While the tolling bells remind us of how diminished we are by the massacre of the poor and the killings in our islands, it should also be seen as a call to action.
Resistance and solidarity are the responses asked of all of us. They are the only possible response for what we are confronted with. As one on my heroes, Fr. Danny Pilario, has articulated, resistance can come in various forms: in engaging in open democratic spaces which are still available for rational deliberation even as these spaces are getting smaller and smaller each day; in engaging in acts of civil disobedience, remembering the words of King—“I became convinced that noncooperation with evil is as much a moral obligation as is cooperation with good”—and finally, in resisting by honoring the martyrs and helping the survivors.

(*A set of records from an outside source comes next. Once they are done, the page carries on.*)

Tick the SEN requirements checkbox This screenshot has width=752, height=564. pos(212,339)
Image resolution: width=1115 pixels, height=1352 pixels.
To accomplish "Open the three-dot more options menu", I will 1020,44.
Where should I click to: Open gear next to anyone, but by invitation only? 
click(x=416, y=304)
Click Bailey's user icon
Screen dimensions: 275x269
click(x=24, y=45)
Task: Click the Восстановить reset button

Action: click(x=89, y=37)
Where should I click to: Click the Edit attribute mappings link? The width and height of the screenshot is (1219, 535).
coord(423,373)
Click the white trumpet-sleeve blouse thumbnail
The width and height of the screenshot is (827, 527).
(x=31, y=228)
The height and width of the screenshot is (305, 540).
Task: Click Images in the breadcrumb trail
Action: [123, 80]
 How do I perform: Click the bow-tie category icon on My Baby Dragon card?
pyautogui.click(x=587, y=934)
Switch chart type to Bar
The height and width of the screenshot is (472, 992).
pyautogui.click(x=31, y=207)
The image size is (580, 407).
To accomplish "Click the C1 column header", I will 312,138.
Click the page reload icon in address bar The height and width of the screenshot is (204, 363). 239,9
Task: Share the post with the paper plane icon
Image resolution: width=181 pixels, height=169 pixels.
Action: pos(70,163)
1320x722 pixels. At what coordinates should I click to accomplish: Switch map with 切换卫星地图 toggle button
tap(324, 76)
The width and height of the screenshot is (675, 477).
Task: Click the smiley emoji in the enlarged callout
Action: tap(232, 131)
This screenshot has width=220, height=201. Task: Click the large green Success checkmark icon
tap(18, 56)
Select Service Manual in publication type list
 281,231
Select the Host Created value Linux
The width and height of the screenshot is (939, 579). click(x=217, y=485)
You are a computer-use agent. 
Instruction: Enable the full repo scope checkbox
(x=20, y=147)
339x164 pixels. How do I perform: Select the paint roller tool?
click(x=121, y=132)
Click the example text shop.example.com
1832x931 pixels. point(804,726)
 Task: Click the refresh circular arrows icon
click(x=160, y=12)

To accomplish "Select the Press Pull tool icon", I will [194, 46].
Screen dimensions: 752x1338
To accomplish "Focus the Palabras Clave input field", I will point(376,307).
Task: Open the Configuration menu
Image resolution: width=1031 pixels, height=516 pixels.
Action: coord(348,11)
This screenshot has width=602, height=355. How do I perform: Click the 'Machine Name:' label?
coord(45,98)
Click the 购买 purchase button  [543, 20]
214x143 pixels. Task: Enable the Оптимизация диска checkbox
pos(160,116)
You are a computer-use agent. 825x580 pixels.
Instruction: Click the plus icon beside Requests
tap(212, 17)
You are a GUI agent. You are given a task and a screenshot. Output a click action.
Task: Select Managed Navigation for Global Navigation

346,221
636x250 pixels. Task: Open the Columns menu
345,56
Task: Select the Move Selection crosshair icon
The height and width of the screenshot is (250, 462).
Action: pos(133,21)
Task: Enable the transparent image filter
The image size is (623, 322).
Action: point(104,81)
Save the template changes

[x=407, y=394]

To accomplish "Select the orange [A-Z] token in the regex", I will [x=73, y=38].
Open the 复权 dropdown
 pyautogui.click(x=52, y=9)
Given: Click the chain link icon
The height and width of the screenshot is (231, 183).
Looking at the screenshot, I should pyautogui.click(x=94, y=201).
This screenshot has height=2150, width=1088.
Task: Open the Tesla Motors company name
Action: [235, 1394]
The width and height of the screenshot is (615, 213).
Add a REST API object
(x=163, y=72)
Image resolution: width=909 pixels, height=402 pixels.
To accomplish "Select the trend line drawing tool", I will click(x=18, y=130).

I am reminded of another poem, a song actually—Anthem by Leonard Cohen. I end my national situation briefings by playing it to my audiences. Its refrain haunts and inspires all of us: “Ring the bells (ring the bells) that still can ring; Forget your perfect offering. There is a crack in everything (there is a crack in everything). That’s how the light gets in.”
This terrible time in our history will pass. I actually believe that the end will come soon and we will have an opportunity for renewal. But those who have been killed will stay dead and we will struggle to find the meaning of that. As for us who will survive, we will be judged by what we did to resist the evil in our midst and how hard we worked and fought so that the light will come in.